-- Text section start --
Chicago Pondering Huge Camera Network
andyring writes "According to ABC7 in Chicago, mayor Daley rolled out plans to install thousands of video cameras in public places across the Windy City. In some ways, I suppose there are positives, as all the existing and future cameras are tied in to the 911 emergency center, allowing a 911 dispatcher to actually watch the area in question when someone dials 911. Dispatchers will be able to control some of the cameras, such as panning and zooming in."
1. privacy violated
2. big brother
3. evil big government
4. real time real world quake laser tag finally!
So what does that mean, I can't have privacy in a public place?
... is not whether such moves are useful. Arguably, almost all privacy-invading programs are in some way.
The question is: do you trust the government (and the people that work for it!) to use it responsibly?
I suppose it will probably also be interesting for, uhm, the "national security" folks too. Great. ;-)
well, I had thought moving to the US would've let me escape pervasive closed circuit cameras, ah well...
The problem with blanket-covering an area with cameras is that after a while, the criminals simply go elsewhere...
Maybe it's like Go; we place our cameras around the country and slowly force the criminals into one little area and take it over?
About as absurd as thinking cameras will solve crime problems...
----- Documentation is worth it just to be able to answer all your mail with 'RTFM' - Alan Cox.
Eventually, they'll be able to tie these cameras into face recognition software-which will mean that anybody with a warrent out for them will have a _very_ hard time anyplace cameras like this are deployed.
Last I checked, there was plenty of freedom before cameras even existed.
Stuff like this limits our privacy AND freedom.
-- Text section end --
**Requirements**.
Answer these questions using the text about Chicago's camera plan.
1. Who rolled out the plans to install the video cameras?
2. Which two actions will dispatchers be able to carry out with some of the cameras?
3. What kind of software does one comment say could eventually be tied into the cameras?
The data that comes after this text is separate material.
-- Raw data start --
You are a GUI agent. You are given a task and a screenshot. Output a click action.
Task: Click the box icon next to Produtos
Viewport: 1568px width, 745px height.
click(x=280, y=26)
-- Raw data end --
**Result for this exercise**.
1. Mayor Daley
2. Panning and zooming in
3. Face recognition software